2 Chainz’s Pretty Girls Like Trap Music dips from No. 5 to No. 6 in its third week. The album debuted and peaked at No. 2.

Bruno Mars’s 24K Magic jumps from No. 9 to No. 7 in its 33rd week. The album has yet to fall out of the top 10. It logged four weeks at No. 2.

Drake’s More Life dips from No. 8 to No. 9 in its 16th week. It spent its first three weeks on top.

The Moana soundtrack holds at No. 10 in its 33rd week. The album peaked at No. 2.  Moana returns to No. 1 on Top Soundtracks, displacing Prince and the Revolution’s Purple Rain. This is its 13th week at No. 1. That’s the longest run by any soundtrack since Suicide Squad: The Album logged 13 weeks on top last year.

Two albums drop out of the top 10 this week.

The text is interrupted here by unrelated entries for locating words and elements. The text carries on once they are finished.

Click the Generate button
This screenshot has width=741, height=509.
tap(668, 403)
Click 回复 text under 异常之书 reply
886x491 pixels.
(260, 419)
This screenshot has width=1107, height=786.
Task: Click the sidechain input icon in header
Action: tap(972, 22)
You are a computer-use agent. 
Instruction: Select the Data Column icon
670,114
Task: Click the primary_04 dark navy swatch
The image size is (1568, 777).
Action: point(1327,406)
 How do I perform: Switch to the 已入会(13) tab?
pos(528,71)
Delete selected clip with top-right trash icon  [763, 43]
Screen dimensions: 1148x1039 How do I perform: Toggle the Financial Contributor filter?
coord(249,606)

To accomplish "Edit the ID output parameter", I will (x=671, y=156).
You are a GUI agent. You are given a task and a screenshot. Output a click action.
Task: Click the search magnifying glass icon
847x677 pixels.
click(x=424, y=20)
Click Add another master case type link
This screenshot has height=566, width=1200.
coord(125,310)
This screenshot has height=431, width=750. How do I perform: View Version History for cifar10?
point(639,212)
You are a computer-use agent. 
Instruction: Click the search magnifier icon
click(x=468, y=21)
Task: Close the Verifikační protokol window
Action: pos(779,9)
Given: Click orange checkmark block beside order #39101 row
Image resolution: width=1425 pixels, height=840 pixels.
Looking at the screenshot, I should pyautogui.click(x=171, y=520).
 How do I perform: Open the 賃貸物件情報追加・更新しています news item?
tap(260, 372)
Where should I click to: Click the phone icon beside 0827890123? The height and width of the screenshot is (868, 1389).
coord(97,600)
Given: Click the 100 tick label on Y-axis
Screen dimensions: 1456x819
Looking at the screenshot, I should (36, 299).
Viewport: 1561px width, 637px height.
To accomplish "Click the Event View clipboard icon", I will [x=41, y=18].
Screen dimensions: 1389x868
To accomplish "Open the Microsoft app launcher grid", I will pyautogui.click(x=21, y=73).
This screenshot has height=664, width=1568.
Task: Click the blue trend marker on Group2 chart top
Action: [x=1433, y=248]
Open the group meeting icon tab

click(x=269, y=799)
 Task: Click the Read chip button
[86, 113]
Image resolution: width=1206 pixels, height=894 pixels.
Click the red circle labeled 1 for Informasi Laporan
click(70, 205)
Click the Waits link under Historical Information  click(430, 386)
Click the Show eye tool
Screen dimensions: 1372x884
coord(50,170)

Prince and the Revolution’s Purple Rain soundtrack drops from No. 4 to No. 25. 311’s MOSAIC plummets from No. 6 to No. 161. (Purple Rain is No. 1 on Top Catalog Albums for the fourth week.)

Chris Stapleton’s From a Room: Volume 1 holds at No. 22 in its ninth week. The album logs its fifth week at No. 1 on Top Country Albums. Stapleton’s previous album, Traveller, logged 28 weeks at No. 1 on the country chart. Traveller tops the 2 million mark in traditional album sales this week.